[start of Dataset extract]

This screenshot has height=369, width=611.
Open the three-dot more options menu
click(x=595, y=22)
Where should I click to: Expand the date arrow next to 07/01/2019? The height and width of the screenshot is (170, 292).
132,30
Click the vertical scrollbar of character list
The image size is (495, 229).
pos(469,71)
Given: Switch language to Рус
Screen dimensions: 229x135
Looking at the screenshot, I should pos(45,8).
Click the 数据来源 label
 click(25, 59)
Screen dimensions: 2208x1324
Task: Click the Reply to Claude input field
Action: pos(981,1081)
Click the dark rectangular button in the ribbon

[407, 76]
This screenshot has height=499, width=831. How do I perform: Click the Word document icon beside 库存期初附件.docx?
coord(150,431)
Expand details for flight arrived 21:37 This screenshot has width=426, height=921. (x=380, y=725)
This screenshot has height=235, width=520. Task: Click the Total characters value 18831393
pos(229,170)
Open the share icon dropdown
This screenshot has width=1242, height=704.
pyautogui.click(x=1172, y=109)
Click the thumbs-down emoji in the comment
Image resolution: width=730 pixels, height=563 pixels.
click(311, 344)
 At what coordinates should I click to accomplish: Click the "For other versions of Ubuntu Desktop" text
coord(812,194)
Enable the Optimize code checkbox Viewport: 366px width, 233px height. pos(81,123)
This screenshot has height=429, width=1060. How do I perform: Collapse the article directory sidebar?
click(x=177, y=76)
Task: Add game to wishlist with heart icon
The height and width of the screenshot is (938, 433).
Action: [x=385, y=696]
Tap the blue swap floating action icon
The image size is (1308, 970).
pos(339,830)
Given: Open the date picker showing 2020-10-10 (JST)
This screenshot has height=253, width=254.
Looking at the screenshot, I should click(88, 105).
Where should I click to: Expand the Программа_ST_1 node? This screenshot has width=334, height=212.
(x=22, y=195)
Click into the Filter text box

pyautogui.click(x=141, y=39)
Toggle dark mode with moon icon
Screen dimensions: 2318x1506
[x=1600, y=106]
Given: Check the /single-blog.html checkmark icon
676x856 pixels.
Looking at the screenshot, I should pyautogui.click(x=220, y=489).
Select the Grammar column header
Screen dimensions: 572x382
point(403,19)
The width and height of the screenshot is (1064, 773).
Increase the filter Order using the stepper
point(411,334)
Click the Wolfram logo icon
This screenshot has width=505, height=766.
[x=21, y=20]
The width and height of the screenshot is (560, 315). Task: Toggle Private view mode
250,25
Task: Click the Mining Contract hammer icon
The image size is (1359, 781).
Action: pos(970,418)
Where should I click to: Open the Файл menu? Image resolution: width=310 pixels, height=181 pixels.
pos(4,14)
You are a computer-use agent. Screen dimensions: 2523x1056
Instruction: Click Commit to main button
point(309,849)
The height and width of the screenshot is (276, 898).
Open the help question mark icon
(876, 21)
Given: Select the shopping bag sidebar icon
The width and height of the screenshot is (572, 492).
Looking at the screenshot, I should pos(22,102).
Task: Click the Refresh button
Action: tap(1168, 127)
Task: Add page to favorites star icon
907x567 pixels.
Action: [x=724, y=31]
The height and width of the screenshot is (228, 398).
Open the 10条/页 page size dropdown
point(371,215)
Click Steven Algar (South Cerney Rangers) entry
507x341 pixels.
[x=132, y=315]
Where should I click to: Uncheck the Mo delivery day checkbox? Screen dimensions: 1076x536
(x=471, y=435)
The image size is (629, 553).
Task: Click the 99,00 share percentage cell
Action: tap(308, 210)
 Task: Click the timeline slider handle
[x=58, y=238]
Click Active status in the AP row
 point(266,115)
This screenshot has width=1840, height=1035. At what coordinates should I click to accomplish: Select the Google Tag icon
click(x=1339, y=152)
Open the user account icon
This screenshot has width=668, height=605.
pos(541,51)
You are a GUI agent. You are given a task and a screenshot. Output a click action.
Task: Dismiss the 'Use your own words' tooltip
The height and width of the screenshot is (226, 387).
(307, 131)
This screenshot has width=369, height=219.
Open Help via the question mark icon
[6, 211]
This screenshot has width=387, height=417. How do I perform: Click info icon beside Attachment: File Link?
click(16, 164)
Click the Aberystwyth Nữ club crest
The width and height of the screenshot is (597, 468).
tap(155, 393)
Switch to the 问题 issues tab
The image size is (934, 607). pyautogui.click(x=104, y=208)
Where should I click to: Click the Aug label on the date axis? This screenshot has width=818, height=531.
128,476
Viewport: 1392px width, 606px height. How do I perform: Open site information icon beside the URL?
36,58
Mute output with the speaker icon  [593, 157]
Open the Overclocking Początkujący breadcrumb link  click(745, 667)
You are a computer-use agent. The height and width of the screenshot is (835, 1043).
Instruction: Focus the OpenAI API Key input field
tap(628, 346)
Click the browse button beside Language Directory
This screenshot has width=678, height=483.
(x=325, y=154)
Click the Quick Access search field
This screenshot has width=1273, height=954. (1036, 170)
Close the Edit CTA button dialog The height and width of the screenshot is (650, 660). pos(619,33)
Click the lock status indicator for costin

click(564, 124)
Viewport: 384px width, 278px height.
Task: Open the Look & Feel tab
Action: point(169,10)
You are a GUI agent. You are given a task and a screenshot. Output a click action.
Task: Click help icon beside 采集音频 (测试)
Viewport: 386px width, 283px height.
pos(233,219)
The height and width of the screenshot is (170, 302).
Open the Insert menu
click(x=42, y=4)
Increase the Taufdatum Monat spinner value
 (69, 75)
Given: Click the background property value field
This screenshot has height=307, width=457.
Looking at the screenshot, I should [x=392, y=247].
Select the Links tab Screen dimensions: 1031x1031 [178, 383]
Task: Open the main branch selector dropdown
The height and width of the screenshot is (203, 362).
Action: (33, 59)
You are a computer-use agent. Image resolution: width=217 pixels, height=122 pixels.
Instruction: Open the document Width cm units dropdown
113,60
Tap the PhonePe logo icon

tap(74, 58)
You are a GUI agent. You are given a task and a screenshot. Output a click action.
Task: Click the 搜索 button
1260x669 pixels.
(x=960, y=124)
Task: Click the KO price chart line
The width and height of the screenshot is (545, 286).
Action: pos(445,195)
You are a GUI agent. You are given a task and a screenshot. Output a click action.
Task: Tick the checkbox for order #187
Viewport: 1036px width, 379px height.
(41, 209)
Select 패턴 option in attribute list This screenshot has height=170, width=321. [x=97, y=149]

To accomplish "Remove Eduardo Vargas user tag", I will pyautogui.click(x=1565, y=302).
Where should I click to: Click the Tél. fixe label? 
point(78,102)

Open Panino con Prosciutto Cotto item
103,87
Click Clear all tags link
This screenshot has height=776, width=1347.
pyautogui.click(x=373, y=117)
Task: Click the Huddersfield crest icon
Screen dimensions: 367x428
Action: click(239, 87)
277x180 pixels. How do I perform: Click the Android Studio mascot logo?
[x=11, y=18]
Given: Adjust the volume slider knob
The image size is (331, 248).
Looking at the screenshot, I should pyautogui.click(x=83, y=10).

[end of Dataset extract]

• [Prompt]: Could you revise the records above so that each "How do I perform:" becomes "What should I do to:", with everything else left unchanged?

• [Result of this exercise]:
This screenshot has height=369, width=611.
Open the three-dot more options menu
click(x=595, y=22)
Where should I click to: Expand the date arrow next to 07/01/2019? The height and width of the screenshot is (170, 292).
132,30
Click the vertical scrollbar of character list
The image size is (495, 229).
pos(469,71)
Given: Switch language to Рус
Screen dimensions: 229x135
Looking at the screenshot, I should pos(45,8).
Click the 数据来源 label
 click(25, 59)
Screen dimensions: 2208x1324
Task: Click the Reply to Claude input field
Action: pos(981,1081)
Click the dark rectangular button in the ribbon

[407, 76]
This screenshot has height=499, width=831. What should I do to: Click the Word document icon beside 库存期初附件.docx?
coord(150,431)
Expand details for flight arrived 21:37 This screenshot has width=426, height=921. (x=380, y=725)
This screenshot has height=235, width=520. Task: Click the Total characters value 18831393
pos(229,170)
Open the share icon dropdown
This screenshot has width=1242, height=704.
pyautogui.click(x=1172, y=109)
Click the thumbs-down emoji in the comment
Image resolution: width=730 pixels, height=563 pixels.
click(311, 344)
 At what coordinates should I click to accomplish: Click the "For other versions of Ubuntu Desktop" text
coord(812,194)
Enable the Optimize code checkbox Viewport: 366px width, 233px height. pos(81,123)
This screenshot has height=429, width=1060. What should I do to: Collapse the article directory sidebar?
click(x=177, y=76)
Task: Add game to wishlist with heart icon
The height and width of the screenshot is (938, 433).
Action: [x=385, y=696]
Tap the blue swap floating action icon
The image size is (1308, 970).
pos(339,830)
Given: Open the date picker showing 2020-10-10 (JST)
This screenshot has height=253, width=254.
Looking at the screenshot, I should click(88, 105).
Where should I click to: Expand the Программа_ST_1 node? This screenshot has width=334, height=212.
(x=22, y=195)
Click into the Filter text box

pyautogui.click(x=141, y=39)
Toggle dark mode with moon icon
Screen dimensions: 2318x1506
[x=1600, y=106]
Given: Check the /single-blog.html checkmark icon
676x856 pixels.
Looking at the screenshot, I should pyautogui.click(x=220, y=489).
Select the Grammar column header
Screen dimensions: 572x382
point(403,19)
The width and height of the screenshot is (1064, 773).
Increase the filter Order using the stepper
point(411,334)
Click the Wolfram logo icon
This screenshot has width=505, height=766.
[x=21, y=20]
The width and height of the screenshot is (560, 315). Task: Toggle Private view mode
250,25
Task: Click the Mining Contract hammer icon
The image size is (1359, 781).
Action: pos(970,418)
Where should I click to: Open the Файл menu? Image resolution: width=310 pixels, height=181 pixels.
pos(4,14)
You are a computer-use agent. Screen dimensions: 2523x1056
Instruction: Click Commit to main button
point(309,849)
The height and width of the screenshot is (276, 898).
Open the help question mark icon
(876, 21)
Given: Select the shopping bag sidebar icon
The width and height of the screenshot is (572, 492).
Looking at the screenshot, I should pos(22,102).
Task: Click the Refresh button
Action: tap(1168, 127)
Task: Add page to favorites star icon
907x567 pixels.
Action: [x=724, y=31]
The height and width of the screenshot is (228, 398).
Open the 10条/页 page size dropdown
point(371,215)
Click Steven Algar (South Cerney Rangers) entry
507x341 pixels.
[x=132, y=315]
Where should I click to: Uncheck the Mo delivery day checkbox? Screen dimensions: 1076x536
(x=471, y=435)
The image size is (629, 553).
Task: Click the 99,00 share percentage cell
Action: tap(308, 210)
 Task: Click the timeline slider handle
[x=58, y=238]
Click Active status in the AP row
 point(266,115)
This screenshot has width=1840, height=1035. At what coordinates should I click to accomplish: Select the Google Tag icon
click(x=1339, y=152)
Open the user account icon
This screenshot has width=668, height=605.
pos(541,51)
You are a GUI agent. You are given a task and a screenshot. Output a click action.
Task: Dismiss the 'Use your own words' tooltip
The height and width of the screenshot is (226, 387).
(307, 131)
This screenshot has width=369, height=219.
Open Help via the question mark icon
[6, 211]
This screenshot has width=387, height=417. What should I do to: Click info icon beside Attachment: File Link?
click(16, 164)
Click the Aberystwyth Nữ club crest
The width and height of the screenshot is (597, 468).
tap(155, 393)
Switch to the 问题 issues tab
The image size is (934, 607). pyautogui.click(x=104, y=208)
Where should I click to: Click the Aug label on the date axis? This screenshot has width=818, height=531.
128,476
Viewport: 1392px width, 606px height. What should I do to: Open site information icon beside the URL?
36,58
Mute output with the speaker icon  [593, 157]
Open the Overclocking Początkujący breadcrumb link  click(745, 667)
You are a computer-use agent. The height and width of the screenshot is (835, 1043).
Instruction: Focus the OpenAI API Key input field
tap(628, 346)
Click the browse button beside Language Directory
This screenshot has width=678, height=483.
(x=325, y=154)
Click the Quick Access search field
This screenshot has width=1273, height=954. (1036, 170)
Close the Edit CTA button dialog The height and width of the screenshot is (650, 660). pos(619,33)
Click the lock status indicator for costin

click(564, 124)
Viewport: 384px width, 278px height.
Task: Open the Look & Feel tab
Action: point(169,10)
You are a GUI agent. You are given a task and a screenshot. Output a click action.
Task: Click help icon beside 采集音频 (测试)
Viewport: 386px width, 283px height.
pos(233,219)
The height and width of the screenshot is (170, 302).
Open the Insert menu
click(x=42, y=4)
Increase the Taufdatum Monat spinner value
 (69, 75)
Given: Click the background property value field
This screenshot has height=307, width=457.
Looking at the screenshot, I should [x=392, y=247].
Select the Links tab Screen dimensions: 1031x1031 [178, 383]
Task: Open the main branch selector dropdown
The height and width of the screenshot is (203, 362).
Action: (33, 59)
You are a computer-use agent. Image resolution: width=217 pixels, height=122 pixels.
Instruction: Open the document Width cm units dropdown
113,60
Tap the PhonePe logo icon

tap(74, 58)
You are a GUI agent. You are given a task and a screenshot. Output a click action.
Task: Click the 搜索 button
1260x669 pixels.
(x=960, y=124)
Task: Click the KO price chart line
The width and height of the screenshot is (545, 286).
Action: pos(445,195)
You are a GUI agent. You are given a task and a screenshot. Output a click action.
Task: Tick the checkbox for order #187
Viewport: 1036px width, 379px height.
(41, 209)
Select 패턴 option in attribute list This screenshot has height=170, width=321. [x=97, y=149]

To accomplish "Remove Eduardo Vargas user tag", I will pyautogui.click(x=1565, y=302).
Where should I click to: Click the Tél. fixe label? 
point(78,102)

Open Panino con Prosciutto Cotto item
103,87
Click Clear all tags link
This screenshot has height=776, width=1347.
pyautogui.click(x=373, y=117)
Task: Click the Huddersfield crest icon
Screen dimensions: 367x428
Action: click(239, 87)
277x180 pixels. What should I do to: Click the Android Studio mascot logo?
[x=11, y=18]
Given: Adjust the volume slider knob
The image size is (331, 248).
Looking at the screenshot, I should pyautogui.click(x=83, y=10).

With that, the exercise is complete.